I like to say that I'm an introvert in an extrovert's world. I've always had to push myself to be able to talk with people, to learn how to communicate with them, and to be a leader within a student group. So, it's been a great experience being part of all these different organizations at the College of Science and Engineering. I've had to push myself a little further every single time—going all the way from being the captain of the steel bridge team to the president of ITSO, and expanding my professional skills in collaboration, teamwork, and leadership. 
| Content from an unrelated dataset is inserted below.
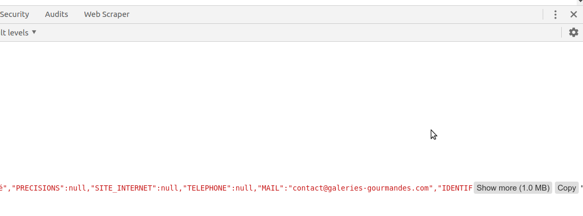Click the contact@galeries-gourmandes.com email text
Viewport: 583px width, 216px height.
tap(361, 188)
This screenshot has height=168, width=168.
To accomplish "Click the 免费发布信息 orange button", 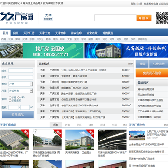I will (x=152, y=73).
What student groups are you part of? 

 I'm part of the Steel Bridge team, where I was a captain in my senior year and build team lead in my junior year. As the build team lead, I got to work with a group of four to six students and figure out the best way to effectively build a scale-down model of a steel bridge. As captain, I got to run the meetings and lead everything from designing the bridge, brainstorming ideas on how to fabricate it, welding the bridge together, and then also building it for competition. 

I have also been the president of ITSO, which is our interdisciplinary transportation student organization and the professional events coordinator for ASCE, the American Society of Civil Engineers. For both groups, we bring in industry professionals for networking and talks. It’s good for students to hear what they do, and it’s a chance for local companies to engage with students at the U of M. 
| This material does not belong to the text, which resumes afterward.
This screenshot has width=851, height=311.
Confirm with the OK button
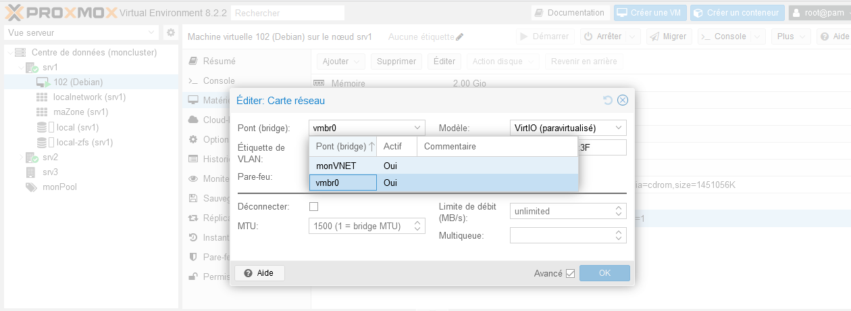604,273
Any activities outside your academic major? 

I have been a trumpet in the University of Minnesota Marching band for the past five years. This is a fun way to meet a whole bunch of different students and to make a lot of different friendships. You also get to go to some cool places, like Tampa and lovely Detroit! (Editor’s note: The Golden Gophers won the 2023 Quick Lane Bowl, beating the Bowling Green Falcons 30-24.)

I have also been the treasurer of the Nordic ski team, which has over 100 students. I've been in Nordic skiing ever since I was in first grade. So, it's been a great way to get involved with activity outside of CSE and to engage with students outside of my major.

What was it like working at the CSE Career Center? 

I worked as a peer assistant for about a year or so, and I gained a lot of professional development skills. I was able to work with different CSE students and student groups, and teach them everything from how to make an elevator pitch at our CSE Career Fair to how to write a resume and find a job in STEM careers.

What are your plans after graduation? 

I'm looking forward to being a fulltime civil engineer within Kimley-Horn—and specifically, to applying my skills as a bridge engineer. As an intern over the past two summers, I worked on a variety of projects. There was a structural analysis of roadside and overhead sign and light-pole structures, inspecting light-rail bridges for Metro Transit, and reviewing engineering documents for the Southwest Light Rail project. 

I even had the chance to work on bridge repairs since we have a lot of aging infrastructure in the U.S. and how to expand the lifespan of as many bridges as we can.